Şev 4, 5 ve 6'da yapılan çalışmalar
Prof. Dr. Nurettin Arslan, proje kapsamındaki "Şev 5" olarak adlandırılan alanda, dik yamacın sınırındaki düzlükte, küçük bir parçası görülen poligonal duvar kalıntısının yer aldığını belirtti.
Arslan, bu kalıntının işlevini ve boyutlarını belirlemek üzere alanda kazı çalışması yürütüldüğünü, dikdörtgen planlı bir yapının temeli ve hemen önünde olasılıkla bir altara ait olan kalıntıların gün yüzüne çıkarıldığını kaydetti.
Arslan, "Şev 6" alanının ise antik limanın gerisinde kaldığını, yüzeyde çeşitli temel izlerinin görülebildiğini anlattı.
Bu alanın kalın bir toprak katmanıyla kaplı olmasından dolayı şevlendirme yapmanın olası kalıntılarda zarara yol açabileceğinin öngörüldüğünü ifade eden Arslan, "4 Mayıs 2021'de Çanakkale Kültür Varlıklarını Koruma Bölge Kurulu Müdürlüğüne ek rapor sunularak Şev 5 ve Şev 6'daki kültür varlıklarının korunmasına yönelik projenin yenilenmesi talep edilmiştir. Koruma kurulunun bu talep doğrultusunda AFAD'dan istediği projenin önümüzdeki hafta teslim edilmesi beklenmektedir. Böylece çalışmaların bugüne kadar ulaşmış olduğu noktadan daha ileriye şevlendirme çalışmalarına devam edilmeyecektir." ifadesini kullandı.
Antik kalıntıların tahrip edildiği iddiası
Arslan, antik kalıntıların tahrip edildiği yönündeki beyanlarının gerçeği yansıtmadığını vurgulayarak şöyle devam etti:
"Kaya ıslahı çalışmaları sırasında antik kalıntıların hiçbir şekilde zarar görmemesine özen gösterilmiş ve gerektiğinde şev sınırlarının daha geriye çekilmesi sağlanmıştır. Herkes gibi bizler de sadece kültür varlıklarının değil doğal yapının da korunmasını yürekten arzu etmekteyiz. Ancak limandaki tescilli Osmanlı Dönemi binalarının zarar görmemesi, ölümlerin olmaması ve limandaki yaşamın güven içerisinde sürdürülmesi için bu işlemin zorunlu olduğu ilgili kurumların raporlarında vurgulanmıştır."
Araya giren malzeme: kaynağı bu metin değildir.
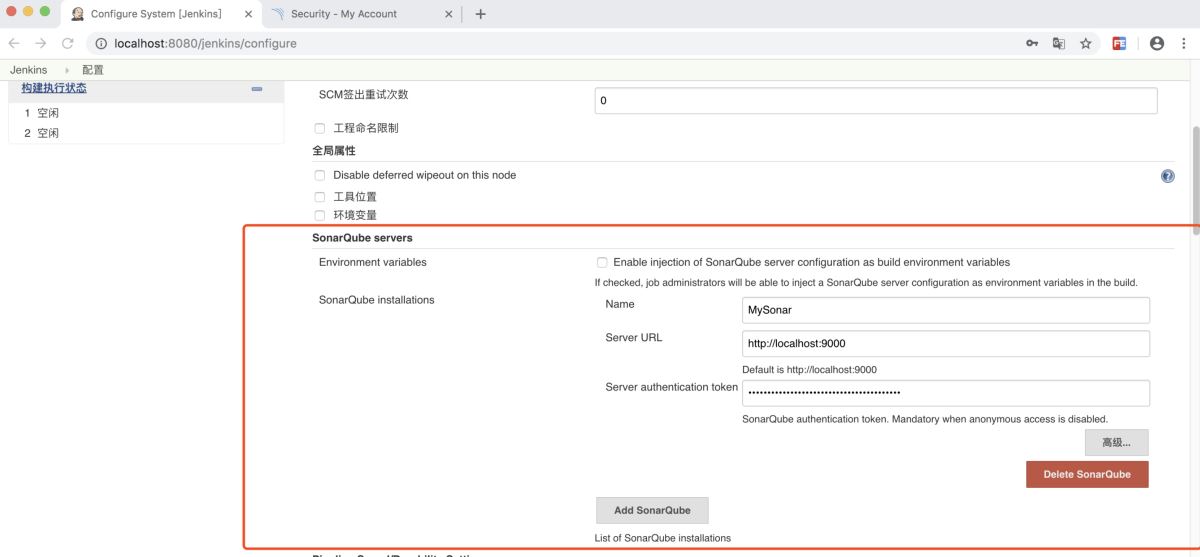Screen dimensions: 1200x557
Task: Expand advanced settings with 高级 button
Action: 1116,442
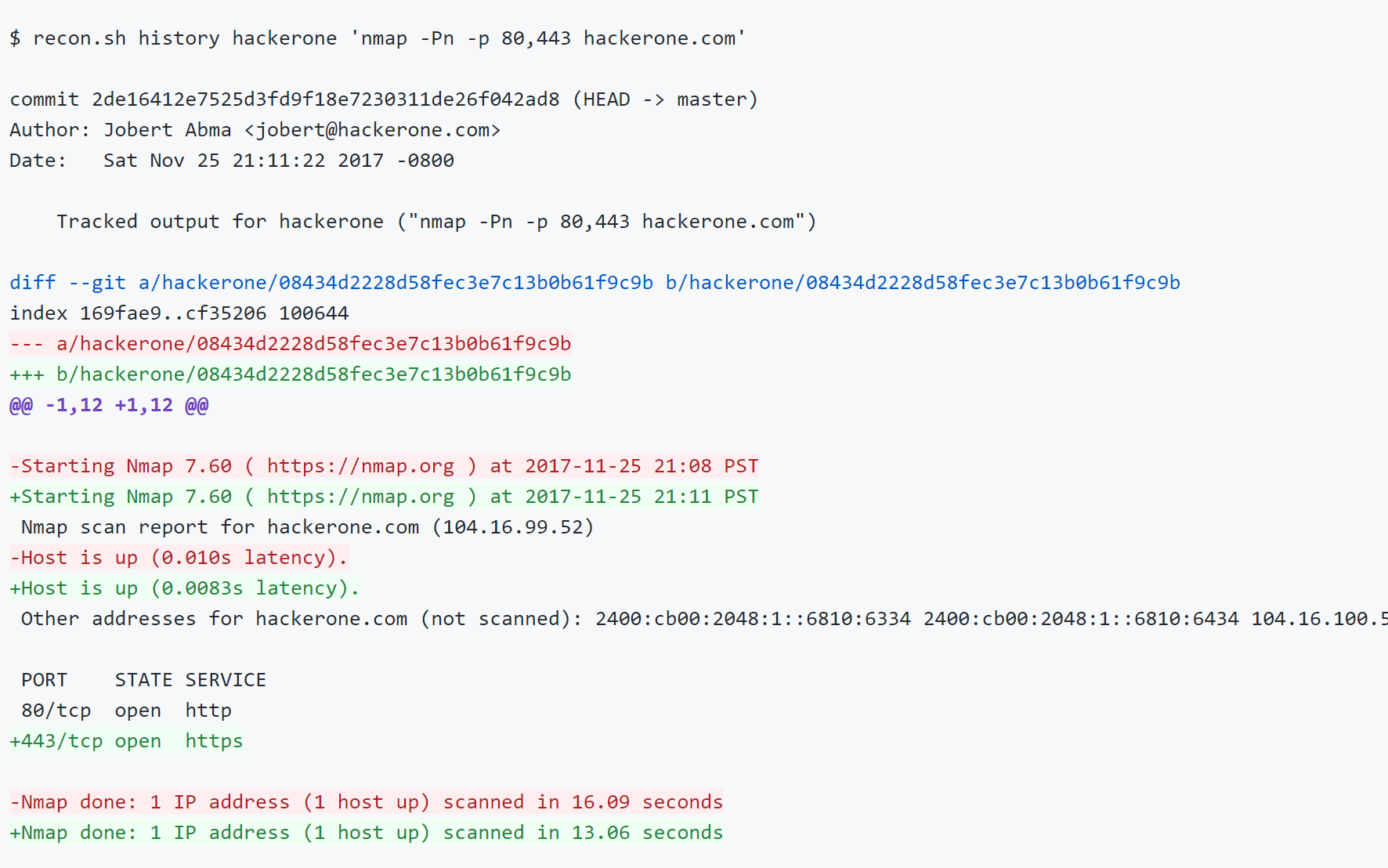Click the "PORT STATE SERVICE" table header

(143, 680)
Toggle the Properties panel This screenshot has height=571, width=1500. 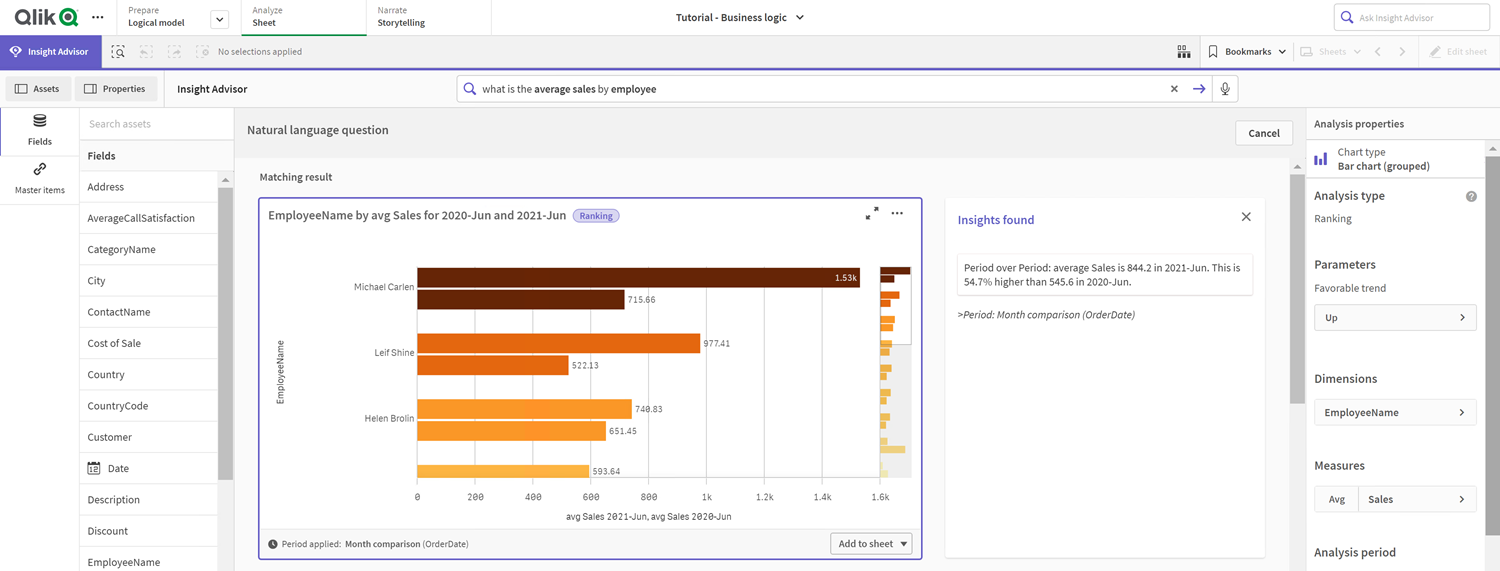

Prof. Dr. Arslan, kaya ıslahı projesinin kesinlikle otopark, yol ve yeni bir yaşam alanı oluşturulmasını içermediğini ifade ederek "Birinci derece arkeolojik sit ve birinci derece doğal sit alanı sınırları içindeki bölgede 2863 sayılı yasa ve 658 no'lu ilke kararına göre, 'Kesinlikle hiçbir yapılaşmaya izin verilmemesine, imar planlarında aynen korunacak sit alanı olarak belirlenmesine, bilimsel amaçlı kazıların dışında hiçbir kazı yapılamayacağına...' ifadesi bağlayıcıdır. Alandaki kaya ıslah çalışmasının tamamlanmasının ardından, şevlerdeki peyzaj çalışmalarına başlanacaktır." bilgisini paylaştı.